I believe these are important studies for several reasons. They were performed on man, and intact man, except for the accident by which either gastric or colonic mucosa was visible. Instead of trying to standardize the conditions of their experiment by avoiding the complication of using conscious human subjects, or by what might be called eliminating the human factor, these observers standardized all the other conditions of their experiments so far as possible and deliberately set out to study, among other things, the effects on the stomach and colon of human situations and emotions.

What emotion the subjects were actually experiencing in the different experimental situation had, of course, to be inferred. But, given that the authors inferences were substantially correct, their results are of the greatest interest. I would like to mention one or two points which seem particularly relevant to my lecture. In an animal preparation the actions of a drug are usually constant and predictable. In these observations on man there are several instances where this was not so, and there the actual effect of a drug appeared to depend not on its pharmacological action but on the meanings of its administration to the particular subject.

This is seen most clearly in the account of the effects of the intravenous administration of atropine on the colon in three of the subjects with colostomies. In two subjects who were thought to be in a state of relative security and relaxation the injections were accepted with apparent equanimity, and their effect was a profound decrease in motor activity of the colon and some blanching of the colour of the mucosa, as would be expected on pharmacological grounds.

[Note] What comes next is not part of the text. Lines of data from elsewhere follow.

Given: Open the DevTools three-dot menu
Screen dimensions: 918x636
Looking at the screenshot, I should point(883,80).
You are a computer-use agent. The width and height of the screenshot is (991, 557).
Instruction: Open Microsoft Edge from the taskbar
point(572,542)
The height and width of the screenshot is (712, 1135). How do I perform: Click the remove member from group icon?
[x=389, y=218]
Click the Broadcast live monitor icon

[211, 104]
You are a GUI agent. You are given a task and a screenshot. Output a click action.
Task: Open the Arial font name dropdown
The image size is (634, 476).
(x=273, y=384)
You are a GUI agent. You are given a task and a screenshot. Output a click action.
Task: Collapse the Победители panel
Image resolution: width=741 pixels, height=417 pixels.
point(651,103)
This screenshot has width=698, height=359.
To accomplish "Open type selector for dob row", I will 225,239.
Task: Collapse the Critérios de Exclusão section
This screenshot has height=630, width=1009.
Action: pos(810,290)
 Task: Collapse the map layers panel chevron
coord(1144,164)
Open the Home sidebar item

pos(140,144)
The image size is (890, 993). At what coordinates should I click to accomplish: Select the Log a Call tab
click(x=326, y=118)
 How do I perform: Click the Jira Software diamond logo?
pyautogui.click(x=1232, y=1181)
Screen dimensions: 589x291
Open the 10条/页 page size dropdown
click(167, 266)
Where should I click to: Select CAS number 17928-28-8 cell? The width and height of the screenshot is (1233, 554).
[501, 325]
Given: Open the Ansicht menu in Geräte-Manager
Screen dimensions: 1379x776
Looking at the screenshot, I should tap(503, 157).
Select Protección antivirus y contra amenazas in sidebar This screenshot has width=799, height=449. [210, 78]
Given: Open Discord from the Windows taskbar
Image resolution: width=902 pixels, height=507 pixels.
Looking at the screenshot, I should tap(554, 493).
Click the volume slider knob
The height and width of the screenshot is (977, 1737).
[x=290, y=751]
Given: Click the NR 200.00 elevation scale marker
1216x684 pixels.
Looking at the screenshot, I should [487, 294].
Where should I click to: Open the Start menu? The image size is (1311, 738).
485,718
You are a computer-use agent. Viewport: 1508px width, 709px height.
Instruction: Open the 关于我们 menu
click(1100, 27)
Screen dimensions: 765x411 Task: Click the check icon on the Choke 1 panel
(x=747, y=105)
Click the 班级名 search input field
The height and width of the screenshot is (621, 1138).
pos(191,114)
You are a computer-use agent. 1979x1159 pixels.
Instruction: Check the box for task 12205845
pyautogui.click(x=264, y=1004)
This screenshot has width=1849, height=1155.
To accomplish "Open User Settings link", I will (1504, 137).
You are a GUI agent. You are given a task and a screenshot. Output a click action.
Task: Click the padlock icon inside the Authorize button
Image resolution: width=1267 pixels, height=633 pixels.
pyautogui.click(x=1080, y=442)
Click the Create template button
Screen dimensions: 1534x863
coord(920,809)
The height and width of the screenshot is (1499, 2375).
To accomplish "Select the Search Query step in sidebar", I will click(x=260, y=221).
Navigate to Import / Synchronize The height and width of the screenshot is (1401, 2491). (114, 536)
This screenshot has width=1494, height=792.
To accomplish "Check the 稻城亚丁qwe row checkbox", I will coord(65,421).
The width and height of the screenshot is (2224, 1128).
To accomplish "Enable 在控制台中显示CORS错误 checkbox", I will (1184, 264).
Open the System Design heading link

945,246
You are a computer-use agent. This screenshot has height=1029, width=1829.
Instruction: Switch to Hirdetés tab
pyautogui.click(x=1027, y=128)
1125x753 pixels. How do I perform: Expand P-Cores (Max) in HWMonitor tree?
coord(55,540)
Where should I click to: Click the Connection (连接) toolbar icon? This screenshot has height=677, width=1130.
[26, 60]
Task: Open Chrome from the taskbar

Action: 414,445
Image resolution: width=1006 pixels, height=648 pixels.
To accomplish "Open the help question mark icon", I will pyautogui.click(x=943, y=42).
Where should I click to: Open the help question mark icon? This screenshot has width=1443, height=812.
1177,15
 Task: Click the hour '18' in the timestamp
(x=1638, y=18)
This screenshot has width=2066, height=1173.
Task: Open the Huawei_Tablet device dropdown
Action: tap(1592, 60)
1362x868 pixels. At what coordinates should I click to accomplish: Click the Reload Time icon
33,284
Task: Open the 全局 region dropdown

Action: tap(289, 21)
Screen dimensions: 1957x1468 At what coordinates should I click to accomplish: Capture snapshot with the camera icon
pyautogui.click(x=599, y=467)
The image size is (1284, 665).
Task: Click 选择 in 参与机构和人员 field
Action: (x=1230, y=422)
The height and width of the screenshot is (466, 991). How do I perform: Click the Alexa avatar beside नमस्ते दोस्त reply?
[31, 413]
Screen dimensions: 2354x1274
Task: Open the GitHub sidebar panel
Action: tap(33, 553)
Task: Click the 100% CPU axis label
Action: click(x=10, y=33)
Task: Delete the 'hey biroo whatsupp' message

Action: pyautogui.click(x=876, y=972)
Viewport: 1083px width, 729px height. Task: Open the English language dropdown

In a third subject, who resented the experiment, the same intravenous dose of atropine was followed by a great increase in motor activity and in colour of the mucosa – changes which had been found previously in states of anger – and, though the atropine produced its expected effects on the salivary secretion and circulatory system, at no time was there any pallor or diminution in the motor activity of the colon. It appears that in this instance the physiological effect of the resentment aroused by the injection of the drug predominated over its expected pharmacological effect.

This observation is in fact a particular instance of something which appears throughout these studies – namely, the important and often predominant effect on the subjects gastric and colonic function of the relationship existing at the time between the observer and the subject or, in more general terms, the physician and the patient.

Another point I would like to mention is the authors finding that the colonic changes in anger and hostility were greatest in the two of the four patients who had conspicuous difficulty in expressing their feelings (and these incidentally were the two of the four patients who suffered from ulcerative colitis). This again only confirms what has long been held by psychiatrists, but the demonstration that the actual changes in the colon were greatest in those who appeared to be suppressing their anger in new and impressive.